Scan the Green Building Elements article or the press release below. You'll see that this is a demonstration project you should follow closely. And since it is part of the federally funded Pacific Northwest Smart Grid Demonstration Project, its findings will be fully accessible to interested parties.- By Jesse Berst

 

Energy storage tested for Pacific Northwest Smart Grid Demonstration Project

 

SALEM, Ore. – Research conducted with a large new battery unveiled today in Oregon will help make the Northwest's and the nation's electric system smarter and more efficient, officials said at a ribbon-cutting ceremony.

 

Portland General Electric's 5-megawatt, lithium-ion energy storage system was shared with the public today at the utility's Salem Smart Power Center in South Salem, Ore. The energy storage facility is part of PGE's contribution to the Battelle-led Pacific Northwest Smart Grid Demonstration Project. Half of PGE's $23-million portion of the regional project was paid for with U.S. Department of Energy funds. The regional demonstration is a five-year, $178-million project that launched in 2010.

 

"The Pacific Northwest Smart Grid Demonstration Project is a successful public-private partnership involving 17 organizations across five Northwest states," said Patricia Hoffman, assistant secretary for DOE's Office of Electricity Delivery and Energy Reliability, which oversees regional smart grid demonstration projects. "It is a highly innovative project demonstrating transactive energy management, which is a promising, cost-effective way to integrate variable renewable energy, energy storage and demand response at scale. The celebration of the Salem Smart Power Center makes it clear that Oregon is helping to lead the way on energy storage commercialization and grid modernization."

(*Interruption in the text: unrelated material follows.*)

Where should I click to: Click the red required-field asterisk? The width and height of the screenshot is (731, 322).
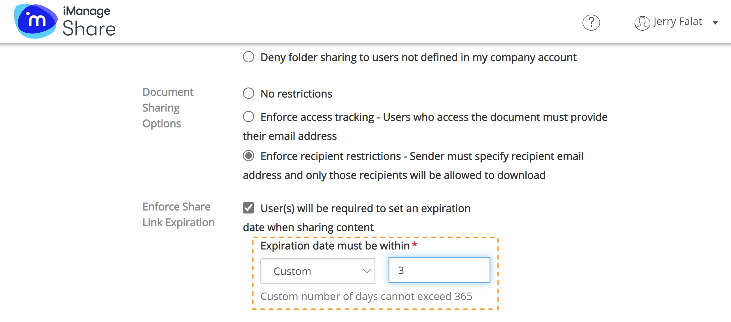pyautogui.click(x=414, y=245)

Building the business case

As a primary partner in the project, the Bonneville Power Administration is leading the development of a regional business case for investing in smart grid infrastructure and technologies.

 

"New, smarter technologies can help us make the most of the region's renewable resources, improve how we operate the power system and bolster its resilience," said Elliot Mainzer, BPA's deputy administrator. "We're looking closely at the benefits and economics so we can tell Northwest electric utilities and ratepayers which 'smart' investments will provide long-term value."

 

BPA is working to support utilities in the project as they unite to address both regional and utility requirements. Communication and collaboration between utilities is key to making this all work, especially considering that five states are involved, with everything from large investor-owned utilities to smaller publicly-owned utilities. They have varying goals, but are working together to enhance the economics, reliability and integration of renewables for the power system. BPA has taken a lead role in assuring that the utility perspective is addressed as well as the regional perspective so the needs of electricity consumers throughout the Northwest are met.

 

A regional collaboration

The Pacific Northwest Smart Grid Demonstration Project was co-funded by the American Recovery and Reinvestment Act through DOE, as well as the project's utility and vendor partners.

 

As part of the project, Battelle leads a collaborative group that includes the Bonneville Power Administration and 11 Northwest-based utilities:

 

    Avista Utilities — Spokane, Wash.

    Benton PUD — Kennewick, Wash.

    City of Ellensburg — Ellensburg, Wash.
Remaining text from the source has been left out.